Hutton also uses life-year metrics, in his work comparing the effectiveness of different therapies and drugs. "Health outcomes are usually quantified in terms of quality-adjusted life-years (QALYs) gained," says Hutton. "QALYs sound complicated, but they really are just a combination of both length of life and quality of life. Quality of life is quantified on a scale of 0 to 1 where 0 represents death and 1 represents perfect health."
When policymakers do not have the time or the expertise to translate the data for themselves, a simple metric summarizing a more complex system—like a QALY—can provide important empirical data in a digestible format. For Hutton, the hope is that these translational resources would support the development of better policy around drug therapies.

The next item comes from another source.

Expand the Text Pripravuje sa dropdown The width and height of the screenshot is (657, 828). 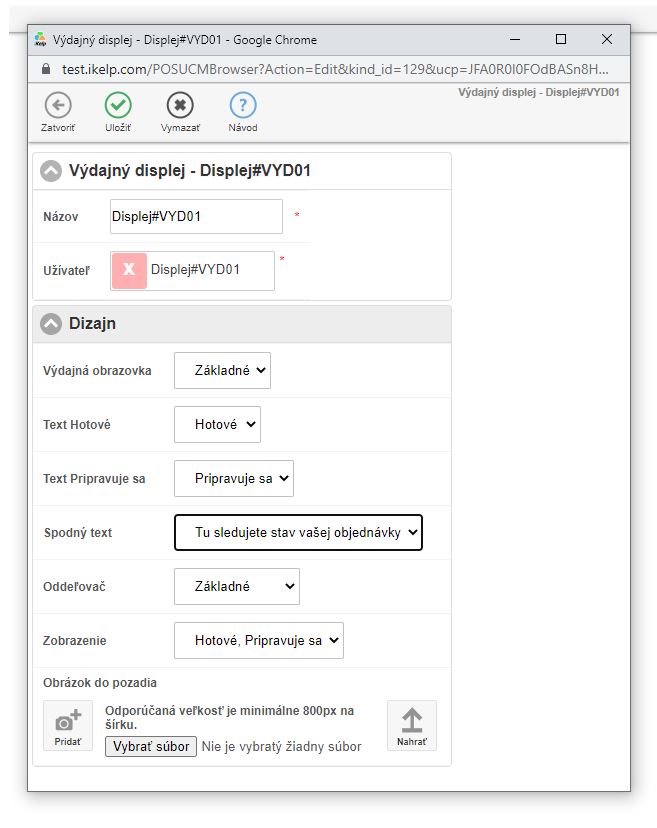pyautogui.click(x=234, y=478)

Bridges between Data and Policy
Programs like Michigan Public Health's new Environmental Health Promotion and Policy (EHPP) curriculum are training the next generation of health policy advocates to bridge the gap between scientists producing quantitative data on health risks and policymakers who could turn these insights into real action for public health and safety. "We're trying to train students to be a liaison between environmental health, health policy, and health behavior. We want them to be able to understand the science of it, then sit across from a congressperson and say 'this is why you should care' and also be able talk to communities and say 'here's what you can do about it,'" says Neitzel, who directs the EHPP program. "The students entering the program are totally passionate about this and really savvy."
As public health researchers build increasingly sophisticated quantitative understandings of what impacts health, we will all have access to more information and metrics and can organize our advocacy work more transparently around data-driven discoveries. This way, policy structures can be informed by the measurable—and measured—influence of the factors that make the biggest difference to our health.